His heart bounced in his chest when he saw the beautiful copperplate handwriting with a slight curl at the end of some letters, perfect in themselves, each word a tiny work of art. He had seen that distinctive handwriting before, the last time perhaps a quarter of a century ago. That envelope had contained an entreaty from a woman, a plea that she be allowed to come to him. The girl, rather, for that is what she was then, little more than a child, had just turned sixteen. Yet she was old enough to marry.
‘It contains something else besides a letter.’ His wife said. ‘An object, a quill perhaps,’
‘Hmm,’ was all he said. He took the letter, making as if to move to the piano room.
‘So, aren’t you going to open it?’
‘Some childish thing from my brother’s boys, no doubt. They’re always drawing and doodling, you know how it is.’
‘Little Rex must be four or five now.’
‘I suppose so. Are you going to get me something cold to drink or must I do it for myself?’
‘I’ll get it,’ she said, offended. As she withdrew from the room, he slipped the letter into his pocket and walked through the music room into his study. When he rejoined his wife, his expression was carefully arranged.

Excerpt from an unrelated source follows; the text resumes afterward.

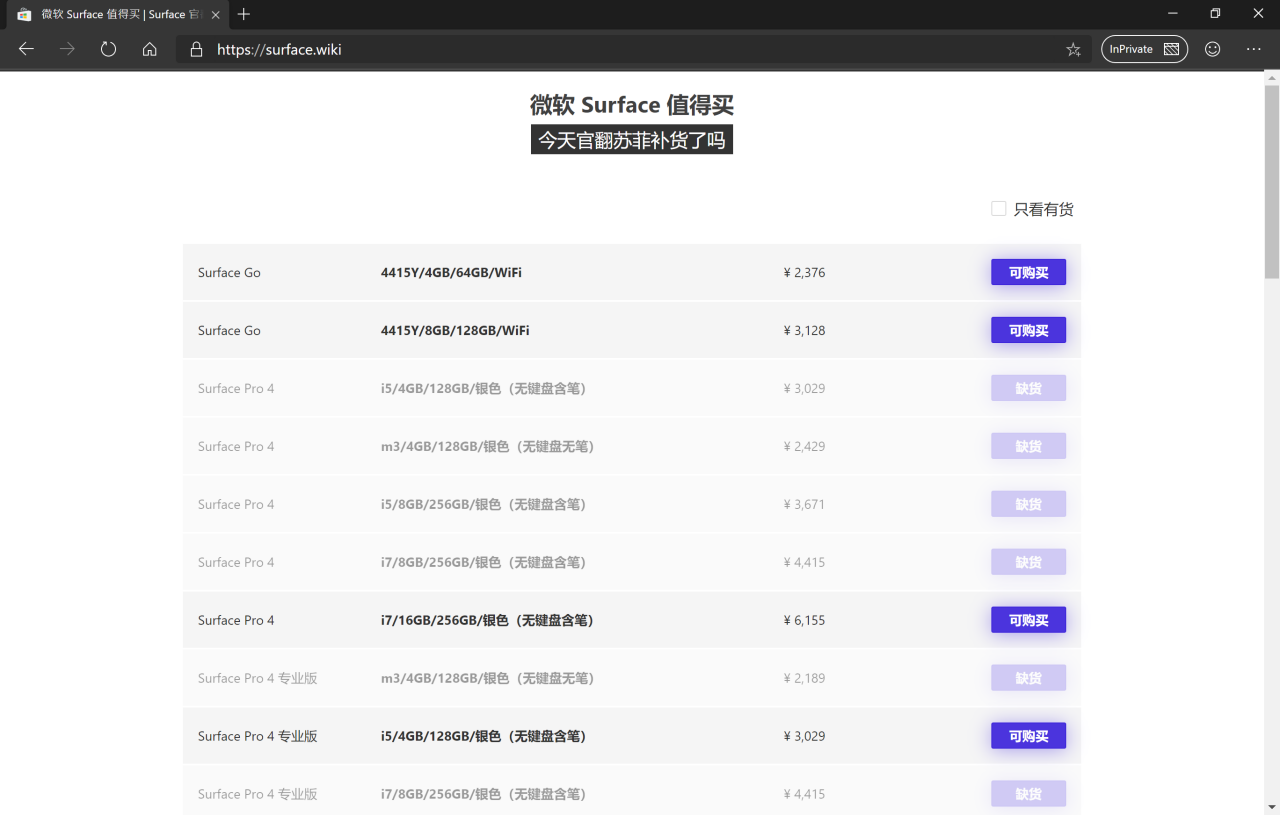Open the feedback smiley icon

‘So, the letter?’ she asked, placing a tray beside him.
‘As I said, just a drawing.’
‘It felt more than that.’
‘The children have been collecting odds and ends.’
‘Their mother has a neat hand. I didn’t remember it so elegant.’

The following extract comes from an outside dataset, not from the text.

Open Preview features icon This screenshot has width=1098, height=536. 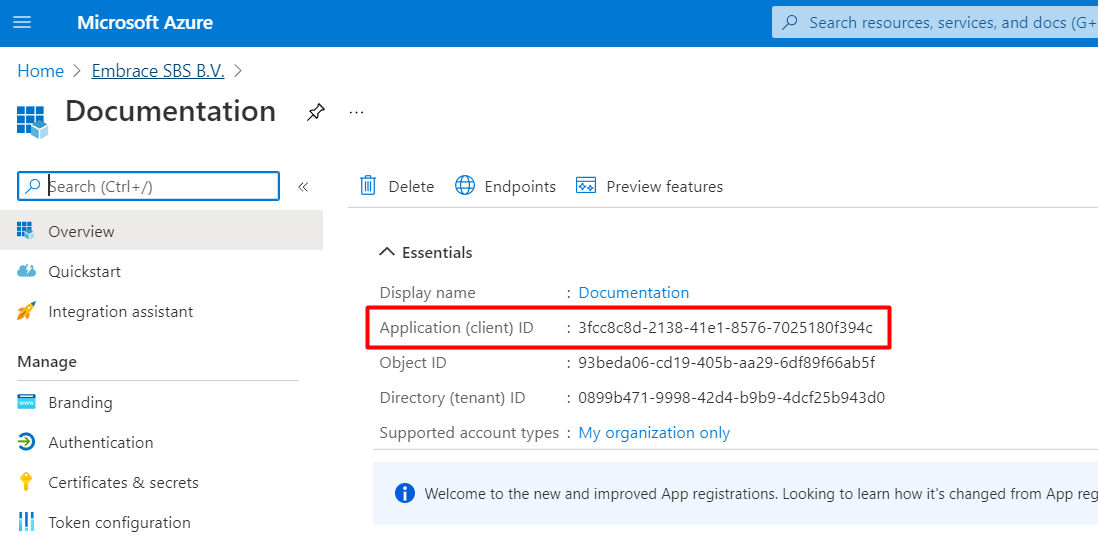pos(585,186)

‘Really,’ he said, his voice sharper than he intended. ‘Really.’
‘It’s a pity your family’s so far away,’ she remarked after a silence. ‘It would be nice if the children could meet their cousins.’

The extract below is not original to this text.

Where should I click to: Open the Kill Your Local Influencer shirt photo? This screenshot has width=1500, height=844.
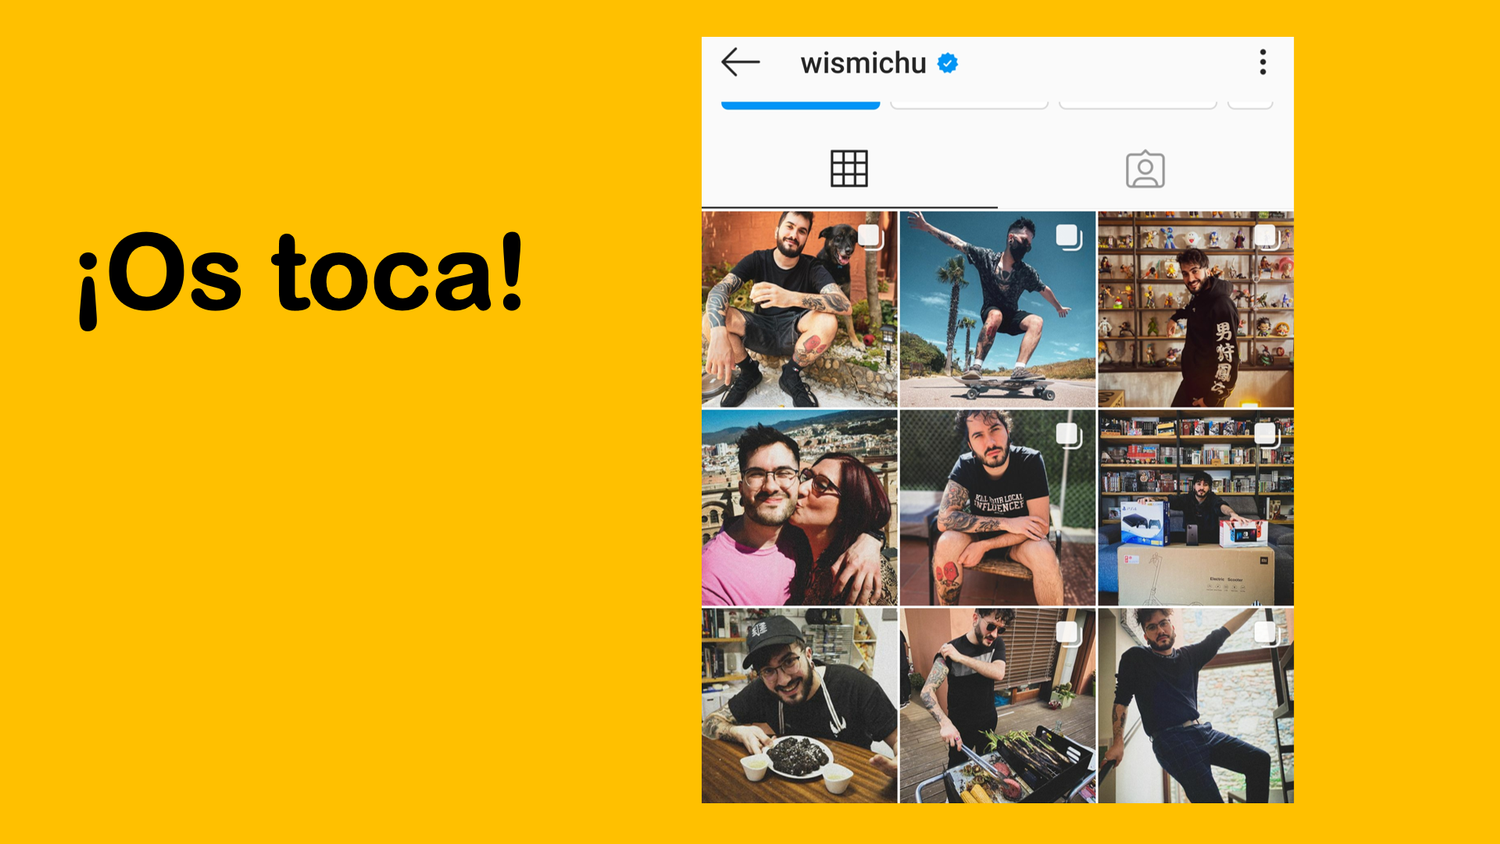pos(998,508)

‘You’d hate the journey,’ he said. ‘It’s a mighty rough crossing to New Zealand. Wait until there’s a railway across the desert.’
‘I can’t see that happening in my lifetime,’ she said.
‘They’re talking of sending the line further on past Kalgoorlie.’ The next day he would be making his annual trip to the gold-rush town, where he would listen to a recital by embarrassed adolescents and choose one of them to study in Perth. Despite his intention to be composed, he heard himself burbling on to his calm auburn-haired wife about the journey to come, about the train that would bear him towards the flaming heart of Australia. His wife merely smiled. He admired her restraint. For the most part, he had grown like her, not the impetuous, half-mad youth who had landed at Fremantle with little more than the ability to read a music score and a packet of pound notes, which his grandfather had slipped him on the sly.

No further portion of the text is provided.